No, sweetheart, the waiting room isn't hot.
Why are you wearing jackets??
We circled the conversation a few times, with them just smiling away, loving that I was talking.
Awhile later, my sister, Whitney, came...I probably asked her about jackets too.
And then later, my sister, Gretchen, came and I told her that her new leather jacket looked awesome.
And then finally, Wilma, my sweet, patriotic nurse that gushed about her 8-week-old new granddaughter, fought for me to go into a tiny little room on the recovery floor with a door that closed and dark curtains that blocked out the lights and the kitten-IV machine went to a quiet mee-ow, mee-ow, mee-ow, and pain meds that lasted a blessed 4 hours.
And relief.
Sweet relief.
Twas the Week Before Christmas...
1 day ago
6 comments:
I am so thankful that when Max had his open heart surgery, they told me they gave him meds to make him forget everything. Maybe it was a lie? I dunno - but it made me feel better about his recovery. And after what you describe, again, so thankful he won't remember it - if only because he was an infant!
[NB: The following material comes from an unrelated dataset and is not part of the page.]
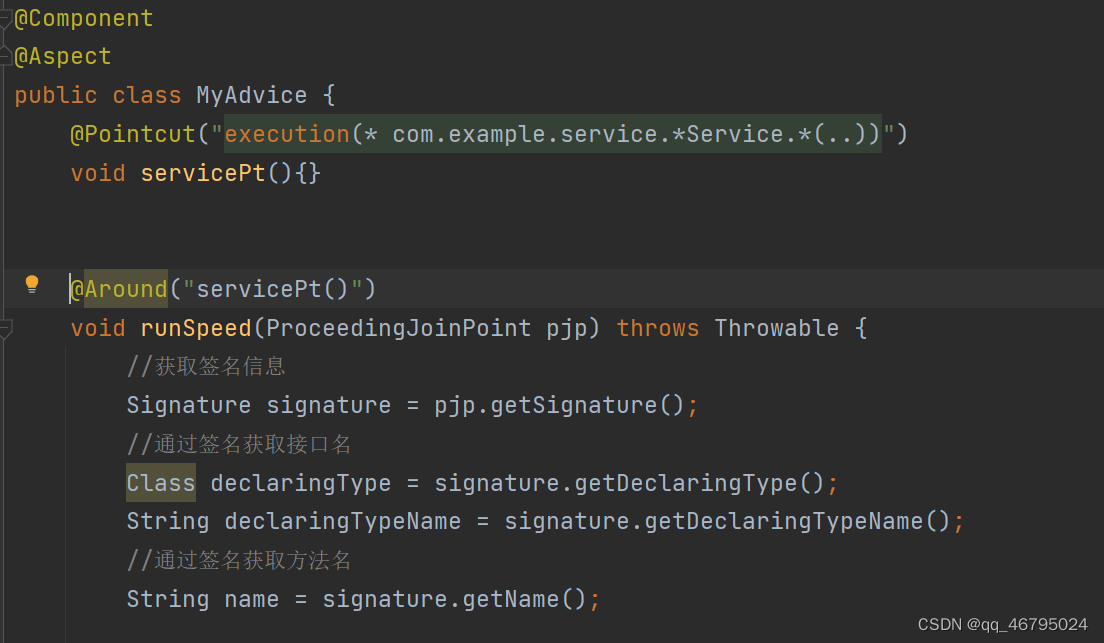Click the yellow intention bulb icon
This screenshot has height=643, width=1104.
31,284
I LOVE reading your posts. You are such a fun writer. I'm sorry that some parts of you experience were so horrible though! Ugh.
I am so happy that you are on the mend.. and I love your blog posts.. :)
Please keep writing
So glad to hear you're getting better you're in our family pays every night
glad to hear you are feeling better
How can your writing be so informative and entertaining when you feel so awful? You amaze me, and it's such a pleasure to keep you in my prayers. Blessings, friend!